Male BALB/c mice of 6–8 weeks of age and weighing 22–25 g were obtained from the Animal Facility of Institute of Microbial Technology (IMTECH), Chandigarh. Mice were housed in individual cages under standard conditions (Temperature at 22 ± 2 °C, 12 hr light/ dark cycle) and were fed with normal pellet diet and water ad libitum. All the protocols on mice were approved by the Animal Ethics Committee of the IMTECH wide approval no.
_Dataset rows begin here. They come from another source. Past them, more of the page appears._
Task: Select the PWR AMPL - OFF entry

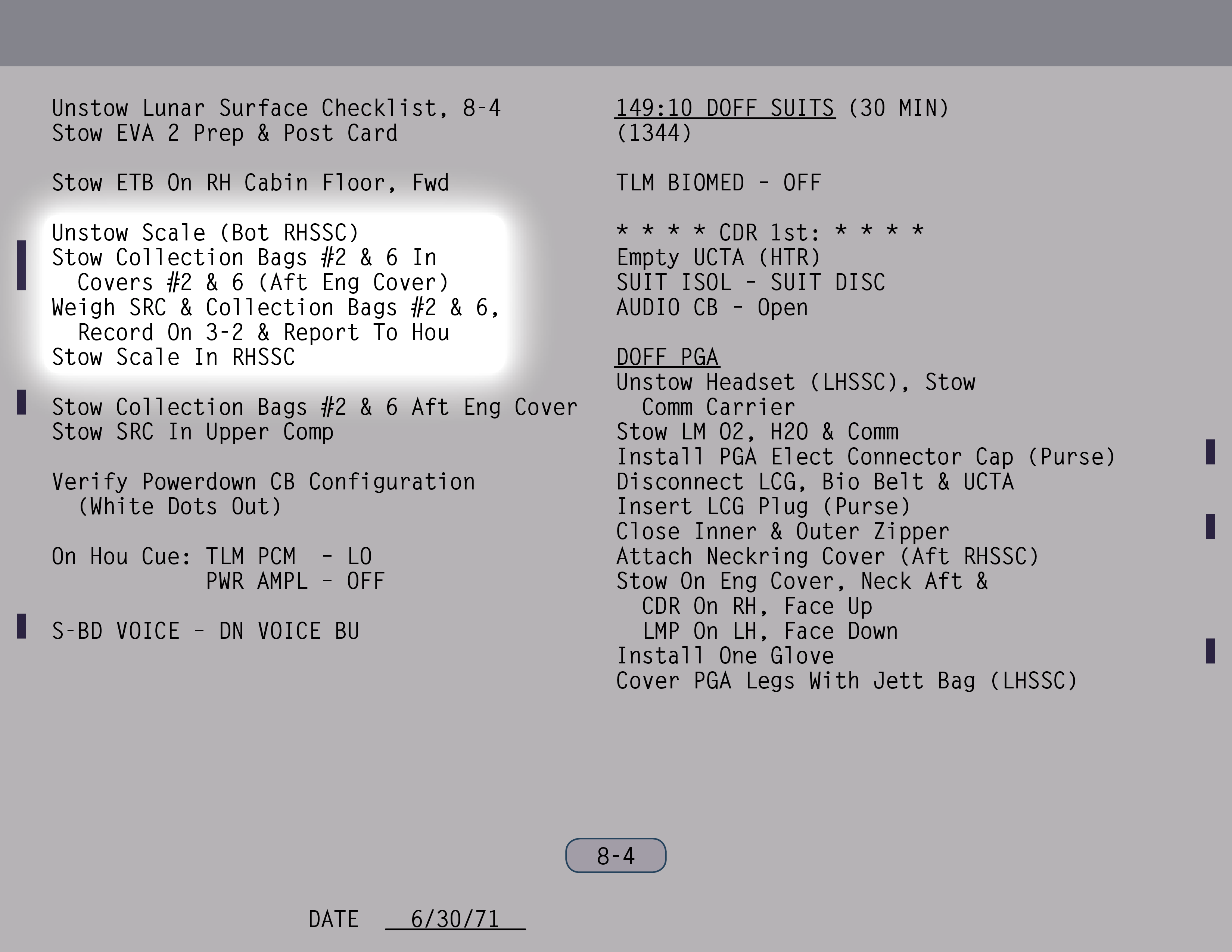Action: [x=295, y=581]
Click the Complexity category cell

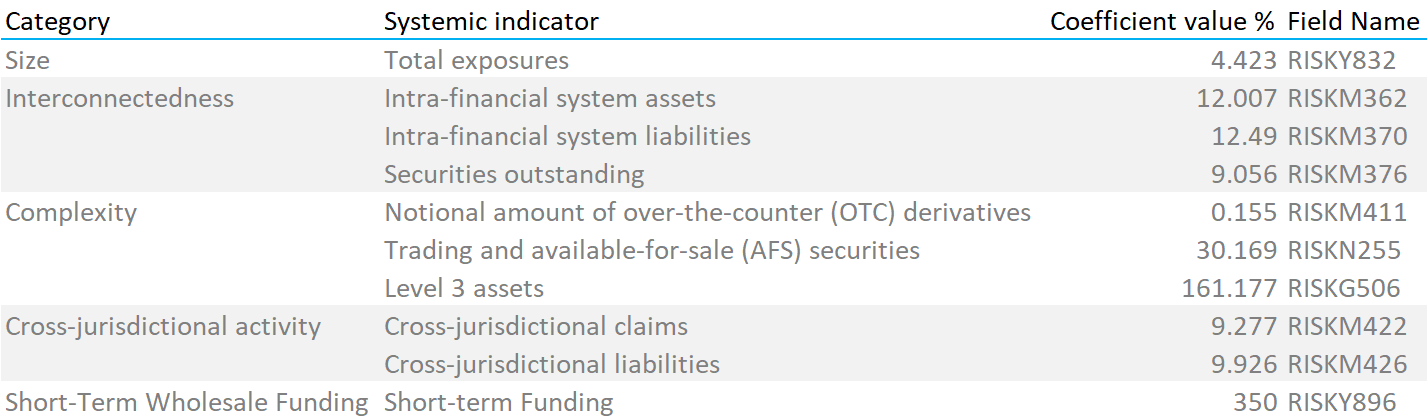pos(71,212)
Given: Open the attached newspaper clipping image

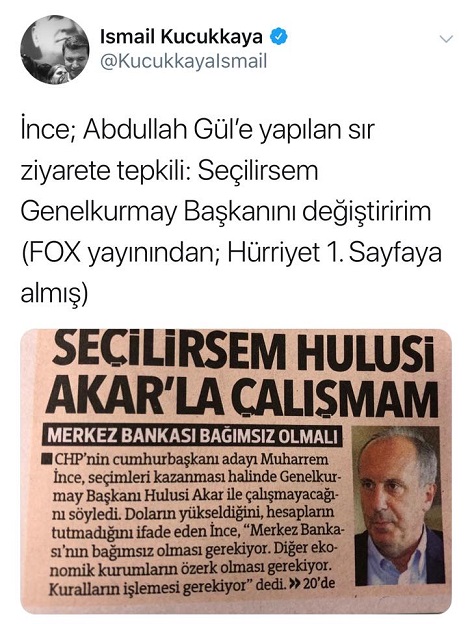Looking at the screenshot, I should tap(236, 472).
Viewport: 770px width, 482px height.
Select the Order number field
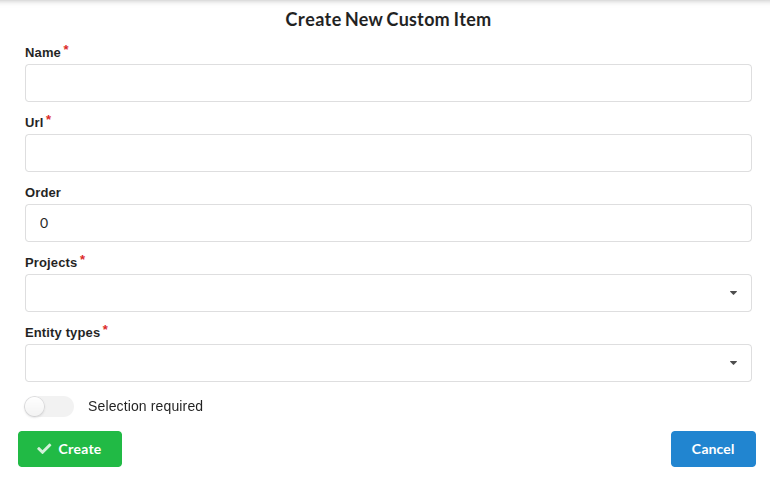[x=388, y=223]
IAEC/13/21. All experiments on animals were performed as per the guidelines of the Committee for the Purpose of Supervision of Experiments on Animals (CPCSEA), national regulatory body for experiments on animals, Ministry of Environment & Forests, India. Proper care was taken to minimize pain and suffering of mice.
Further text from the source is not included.